Woodworking is one of the few construction trades that manufactures its work before it ever reaches the building.
What are the careers people don’t realize exist in this industry?
A lot of people still think woodworking means standing at a table saw all day.
But behind one cabinet is an estimator, a project manager, an engineer, a draftsman, procurement, CNC programmers, finish teams, installers.
If you mess up the estimate, you lose money before you ever touch wood. If scheduling goes wrong, the job goes sideways. It’s a coordinated effort from start to finish.
There isn’t a most important role—it’s a team.
“A degree doesn’t teach you everything. It gives you a stronger foundation and a faster learning curve.”
Workforce and Education
Is there really a talent shortage in the industry?
I think it’s real, but I also think there’s a lot of hope.
Kids like building. They’re comfortable with technology. Our industry sits right at that intersection. We use CAD, CNC, automation—you can design digitally and build physically.

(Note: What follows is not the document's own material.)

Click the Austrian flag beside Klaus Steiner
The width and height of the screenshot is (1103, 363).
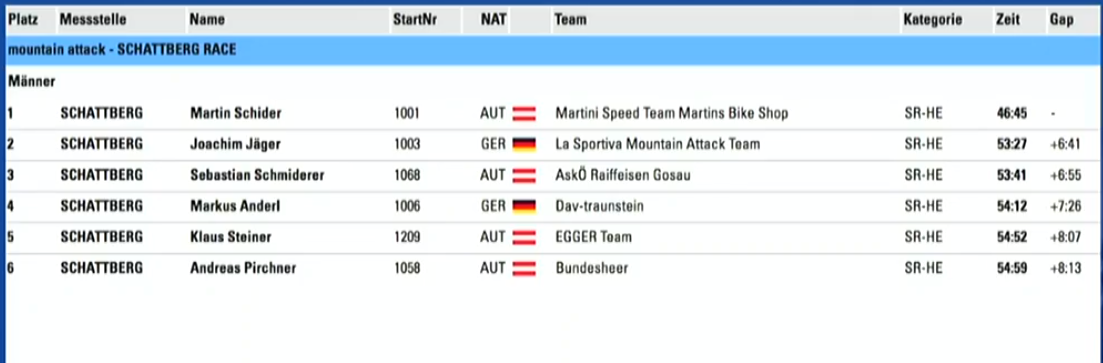[524, 237]
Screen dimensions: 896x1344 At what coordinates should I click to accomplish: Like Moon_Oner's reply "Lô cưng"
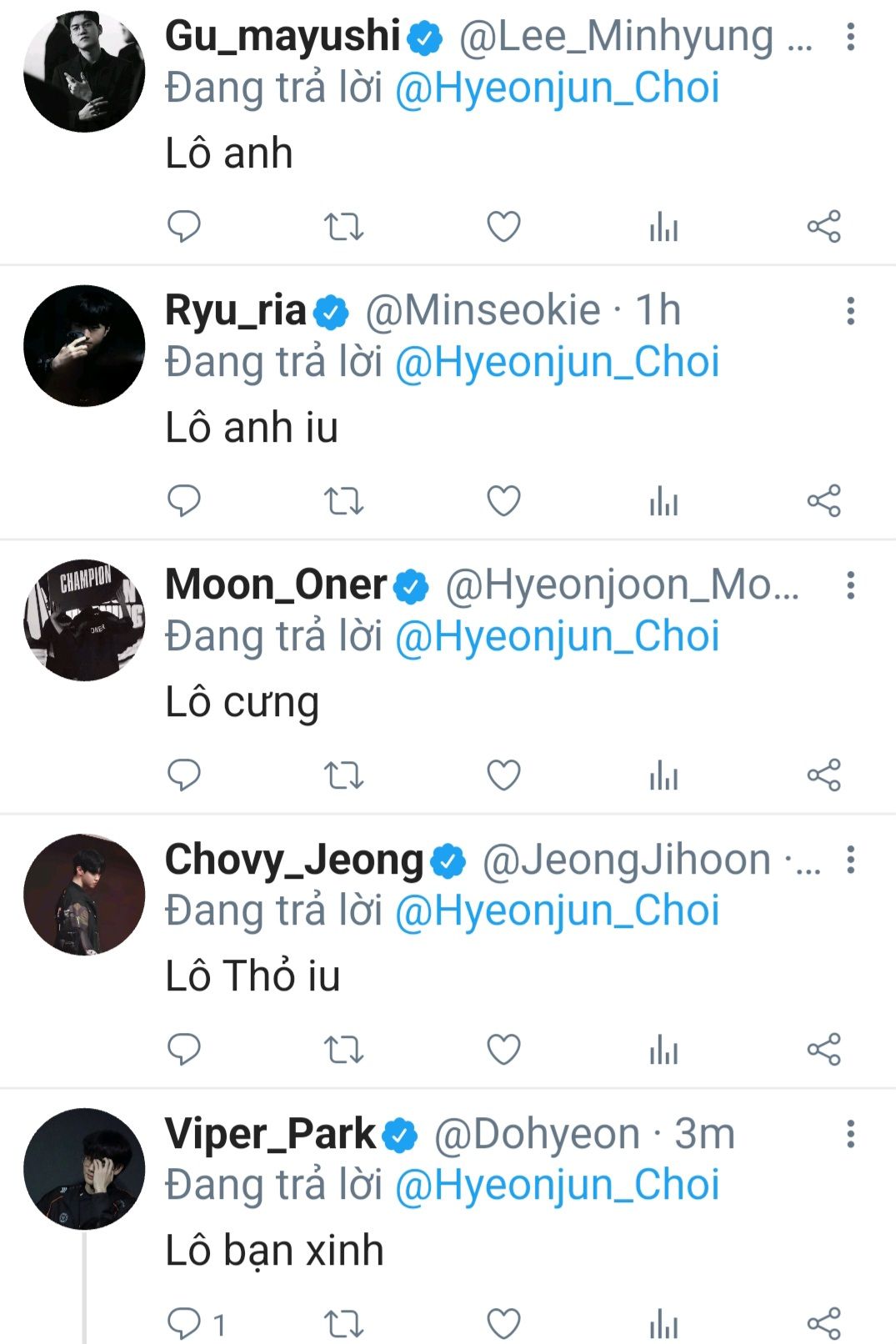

The bigger issue is awareness. A lot of people simply don’t know these careers exist.
What’s your advice to young people considering woodworking as a career?
Get something beyond a high school diploma.
I don’t care if it’s a certificate, an associate’s degree, a bachelor’s, or a master’s. Education gives you a stronger foundation and a faster learning curve.
It doesn’t make you an expert—but it helps you move forward faster.
Looking ahead, what keeps you up at night about the industry?
Supply chains come and go. Materials cycle. That’s manageable.
What I think about more is whether real wood stays central in design. A lot of construction growth right now is data centers, and there’s very little woodworking in those.
So the long-term question is how we keep wood specified, valued, and understood in the built environment.